就職して2年が経った頃、仕事には慣れと当時に不満や不平も出るようになりました。

ディスプレイは専門のデコレーターの方がいて、私ができるのは商品の発注、入替え、陳列。そしてスキーウエアの重いことといったら!

グローブ、キャップ、ウエストポーチ、ヘアバンド、スパッツなど小物の納品チェック、品出し、陳列、在庫管理。常にダンボールと一緒の日々でした。

まさに現場とはこういうものかを思い知ったのです。

 

それでも世の中はバブル景気真っ只中。スキーブームだったこともあり連日の残業でしたが職場は活気に溢れていました。

社会人になり、洋服や化粧品に多少なりとも関心を持つようになったものの私の関心ごとはやはり、当時次々と出店する雑貨店やインテリア関連のお店でした。

 

そしてある日、実家の母と近所の家具店、照明器具の店に行った帰りにシステムキッチンのショールームに立ち寄りました。

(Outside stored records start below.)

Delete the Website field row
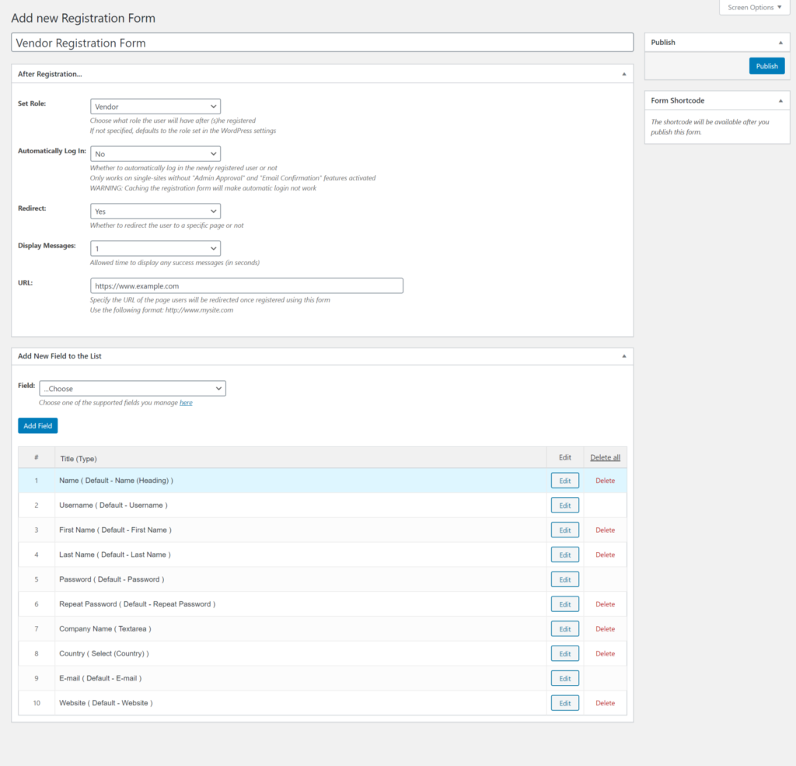The width and height of the screenshot is (796, 766). pyautogui.click(x=605, y=703)
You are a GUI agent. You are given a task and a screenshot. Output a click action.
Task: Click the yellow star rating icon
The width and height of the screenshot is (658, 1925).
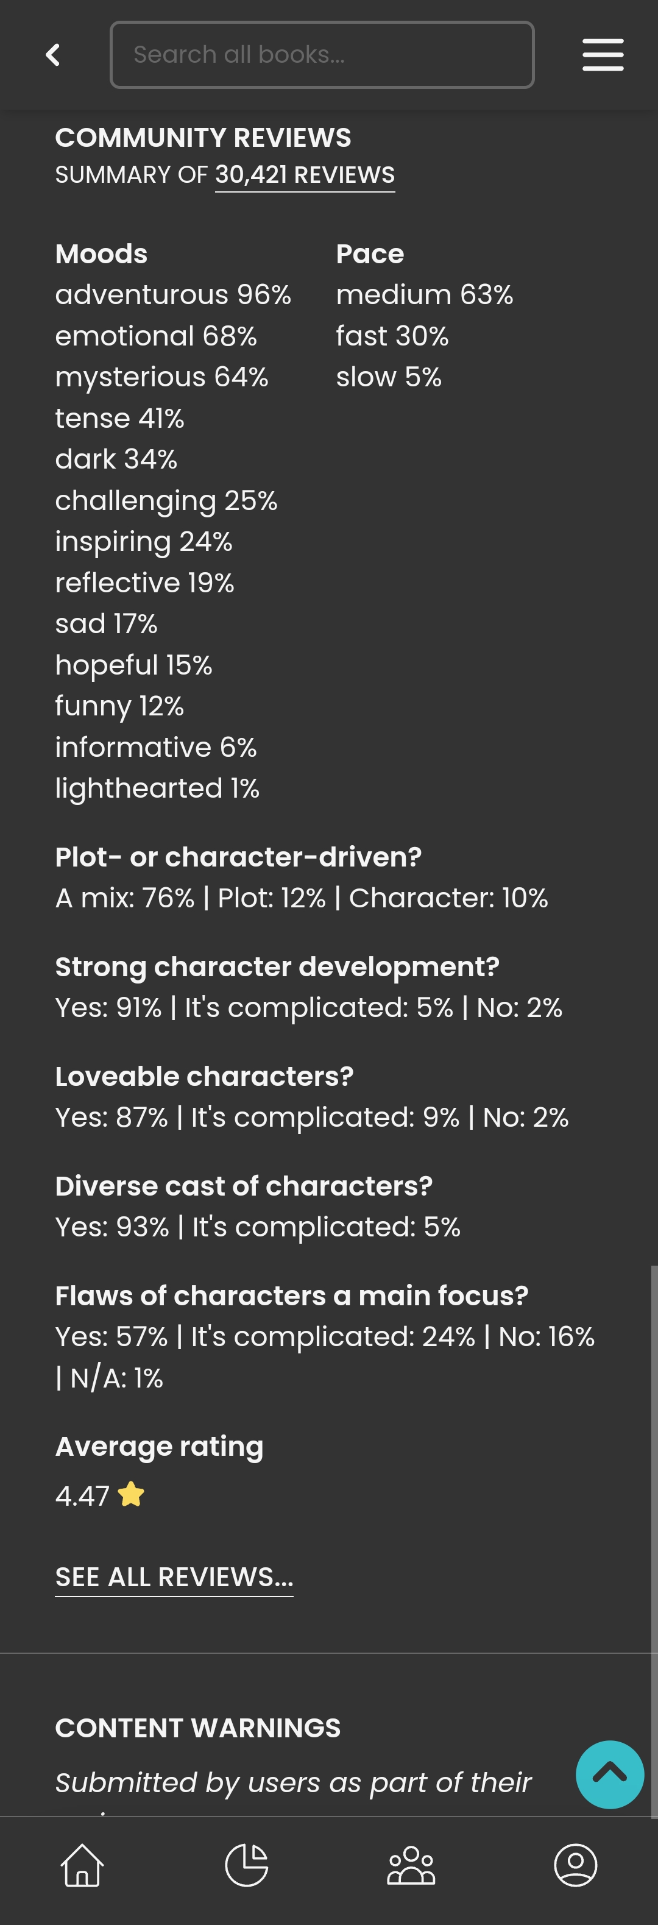131,1495
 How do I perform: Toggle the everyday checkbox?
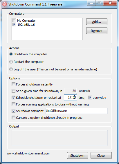tap(90, 97)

母がキッチンの入れ替えを目論んでいたのか、理由はわかりませんがふらりと覗いてみようかしらという気楽な感じだったと思います。

そこで、私は衝撃を受けました!

今時のキッチンというのはこんなにお洒落なのか!と。

 

家の台所は平凡な壁付けI型で吊戸棚が付いた当時のごく一般的なものでした。

L型のキッチン、コノ字型キッチン(現在どちらも不人気ですが)

そして対面式キッチン、まず様々な配列があることが新鮮で、さらに食器洗浄乾燥機、電気調理プレート、(現在のIHヒーターですね)

足元から温風まで出る(蹴込の部分に内蔵)ではありませんか。

 

そしてこれをきっかけに会社を退職したい思いが大きくなっていくのでした。